Der Schweizer Pharmakonzern Novartis wird dem Tübinger Biotech-Unternehmen Curevac bei der Produktion seines Covid-19-Impfstoffs unter die Arme greifen. Novartis werde ab dem zweiten Quartal in seinem österreichischen Werk Kundel mit der Herstellung des Vakzins beginnen, teilten die beiden Unternehmen am Donnerstag mit.

Erste Dosen sollen voraussichtlich ab dem Sommer ausgeliefert werden. Im laufenden Jahr sei die Produktion von bis zu 50 Millionen Dosen geplant, 2022 sollen es dann bis zu 200 Millionen sein.

Curevac hat die entscheidende Studie für seinen Impfstoff mit mehr als 35.000 Teilnehmern im Dezember gestartet und geht davon aus, die Zulassung im zweiten Quartal beantragen zu können. Für die Produktion hat das Unternehmen auch andere Partner an Bord geholt, etwa den Bayer-Konzern.

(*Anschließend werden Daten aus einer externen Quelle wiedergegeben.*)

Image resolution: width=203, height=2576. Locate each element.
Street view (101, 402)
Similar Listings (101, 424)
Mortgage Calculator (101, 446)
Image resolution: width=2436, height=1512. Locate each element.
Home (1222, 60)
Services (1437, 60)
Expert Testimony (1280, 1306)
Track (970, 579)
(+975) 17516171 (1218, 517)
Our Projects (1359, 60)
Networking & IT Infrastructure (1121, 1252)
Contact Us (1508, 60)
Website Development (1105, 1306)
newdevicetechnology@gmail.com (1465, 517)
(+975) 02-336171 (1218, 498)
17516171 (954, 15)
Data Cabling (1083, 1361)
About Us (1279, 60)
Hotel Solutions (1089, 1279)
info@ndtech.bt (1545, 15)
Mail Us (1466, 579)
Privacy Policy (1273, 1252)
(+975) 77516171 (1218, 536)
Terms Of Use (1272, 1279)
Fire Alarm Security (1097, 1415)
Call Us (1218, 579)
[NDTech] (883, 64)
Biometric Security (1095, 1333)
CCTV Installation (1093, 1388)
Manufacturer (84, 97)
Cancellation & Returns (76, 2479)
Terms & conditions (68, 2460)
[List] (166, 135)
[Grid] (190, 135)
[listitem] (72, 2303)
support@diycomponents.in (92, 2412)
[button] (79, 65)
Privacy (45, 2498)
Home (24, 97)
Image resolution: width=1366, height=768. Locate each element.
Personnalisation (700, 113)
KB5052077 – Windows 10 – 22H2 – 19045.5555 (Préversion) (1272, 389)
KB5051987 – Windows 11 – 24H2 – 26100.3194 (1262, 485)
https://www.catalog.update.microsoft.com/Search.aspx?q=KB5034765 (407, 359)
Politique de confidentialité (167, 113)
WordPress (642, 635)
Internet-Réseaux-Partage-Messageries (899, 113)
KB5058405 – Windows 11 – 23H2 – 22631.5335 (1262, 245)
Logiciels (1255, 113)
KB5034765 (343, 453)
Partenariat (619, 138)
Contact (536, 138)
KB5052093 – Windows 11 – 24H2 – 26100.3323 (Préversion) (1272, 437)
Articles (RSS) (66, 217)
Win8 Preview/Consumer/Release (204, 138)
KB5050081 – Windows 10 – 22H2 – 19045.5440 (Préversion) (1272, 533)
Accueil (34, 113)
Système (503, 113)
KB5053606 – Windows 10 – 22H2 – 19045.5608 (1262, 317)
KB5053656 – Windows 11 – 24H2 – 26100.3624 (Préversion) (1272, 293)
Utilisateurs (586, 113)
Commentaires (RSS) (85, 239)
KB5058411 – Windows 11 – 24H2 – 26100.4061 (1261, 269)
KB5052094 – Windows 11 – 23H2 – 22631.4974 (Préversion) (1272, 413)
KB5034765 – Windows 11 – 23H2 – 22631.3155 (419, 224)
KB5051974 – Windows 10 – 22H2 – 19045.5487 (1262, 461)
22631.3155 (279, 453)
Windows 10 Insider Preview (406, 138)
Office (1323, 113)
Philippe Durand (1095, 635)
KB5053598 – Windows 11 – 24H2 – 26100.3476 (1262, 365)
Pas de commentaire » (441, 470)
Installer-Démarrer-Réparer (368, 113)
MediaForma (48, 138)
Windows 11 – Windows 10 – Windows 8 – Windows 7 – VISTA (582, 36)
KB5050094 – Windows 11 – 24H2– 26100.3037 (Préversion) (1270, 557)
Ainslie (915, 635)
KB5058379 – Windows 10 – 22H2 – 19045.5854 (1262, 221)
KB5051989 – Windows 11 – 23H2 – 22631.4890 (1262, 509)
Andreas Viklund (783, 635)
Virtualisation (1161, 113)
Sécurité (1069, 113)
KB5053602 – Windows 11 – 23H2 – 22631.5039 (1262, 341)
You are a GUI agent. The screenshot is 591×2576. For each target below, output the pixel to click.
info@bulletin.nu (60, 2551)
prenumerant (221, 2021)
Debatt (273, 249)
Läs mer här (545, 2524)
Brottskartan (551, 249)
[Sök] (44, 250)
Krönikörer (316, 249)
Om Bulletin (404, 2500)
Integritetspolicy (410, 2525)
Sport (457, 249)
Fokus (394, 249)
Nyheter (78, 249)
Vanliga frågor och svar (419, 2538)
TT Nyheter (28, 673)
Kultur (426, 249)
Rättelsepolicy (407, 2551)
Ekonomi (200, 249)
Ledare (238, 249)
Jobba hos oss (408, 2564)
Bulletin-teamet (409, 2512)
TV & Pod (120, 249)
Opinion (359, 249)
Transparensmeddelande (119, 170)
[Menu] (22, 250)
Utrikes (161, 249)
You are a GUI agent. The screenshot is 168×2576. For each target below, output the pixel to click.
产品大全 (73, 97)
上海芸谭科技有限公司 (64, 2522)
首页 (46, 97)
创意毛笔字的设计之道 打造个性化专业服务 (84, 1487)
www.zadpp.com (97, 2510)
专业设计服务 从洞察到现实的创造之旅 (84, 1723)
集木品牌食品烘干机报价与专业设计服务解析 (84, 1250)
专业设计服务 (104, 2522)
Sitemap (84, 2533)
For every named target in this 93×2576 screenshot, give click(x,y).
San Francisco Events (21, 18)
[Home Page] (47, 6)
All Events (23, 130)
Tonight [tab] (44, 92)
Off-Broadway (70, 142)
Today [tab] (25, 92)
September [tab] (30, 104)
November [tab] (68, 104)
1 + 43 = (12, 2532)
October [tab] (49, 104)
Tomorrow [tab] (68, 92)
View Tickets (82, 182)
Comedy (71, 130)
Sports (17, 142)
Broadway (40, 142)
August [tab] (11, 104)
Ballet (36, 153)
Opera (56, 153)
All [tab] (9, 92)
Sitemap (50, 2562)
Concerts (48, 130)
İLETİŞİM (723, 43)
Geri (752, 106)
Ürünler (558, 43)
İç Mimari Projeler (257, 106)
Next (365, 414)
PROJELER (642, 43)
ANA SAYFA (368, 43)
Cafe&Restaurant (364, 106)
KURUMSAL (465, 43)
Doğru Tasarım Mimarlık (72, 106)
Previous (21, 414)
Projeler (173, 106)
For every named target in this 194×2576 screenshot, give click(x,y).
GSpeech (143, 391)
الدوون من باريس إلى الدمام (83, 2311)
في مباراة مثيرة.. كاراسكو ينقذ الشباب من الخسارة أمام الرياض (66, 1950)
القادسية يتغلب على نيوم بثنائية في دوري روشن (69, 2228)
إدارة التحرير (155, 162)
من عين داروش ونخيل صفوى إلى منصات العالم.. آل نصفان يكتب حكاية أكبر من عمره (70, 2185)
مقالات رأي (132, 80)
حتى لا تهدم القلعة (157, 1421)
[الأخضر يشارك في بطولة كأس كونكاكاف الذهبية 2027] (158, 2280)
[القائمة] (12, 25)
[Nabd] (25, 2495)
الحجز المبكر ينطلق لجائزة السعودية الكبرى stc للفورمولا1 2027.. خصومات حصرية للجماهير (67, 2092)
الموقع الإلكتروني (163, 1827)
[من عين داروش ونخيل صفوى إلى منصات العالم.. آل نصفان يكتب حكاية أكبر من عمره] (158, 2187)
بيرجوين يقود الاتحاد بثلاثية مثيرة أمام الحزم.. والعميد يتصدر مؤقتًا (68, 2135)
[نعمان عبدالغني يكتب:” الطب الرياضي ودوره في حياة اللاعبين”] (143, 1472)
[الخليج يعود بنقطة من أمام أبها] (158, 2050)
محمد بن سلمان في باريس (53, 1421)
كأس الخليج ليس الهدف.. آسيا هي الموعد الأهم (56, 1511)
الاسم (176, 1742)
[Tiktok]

Novartis unterstützt bereits Biontech und Pfizer bei der Impfstoff-Produktion. Das Corona-Vakzin der beiden Unternehmen soll im Novartis-Werk im schweizerischen Stein abgefüllt werden. Der Pharmariese aus Basel hatte sein Impfstoffgeschäft vor einigen Jahren an Glaxo-Smithkline und CSL verkauft.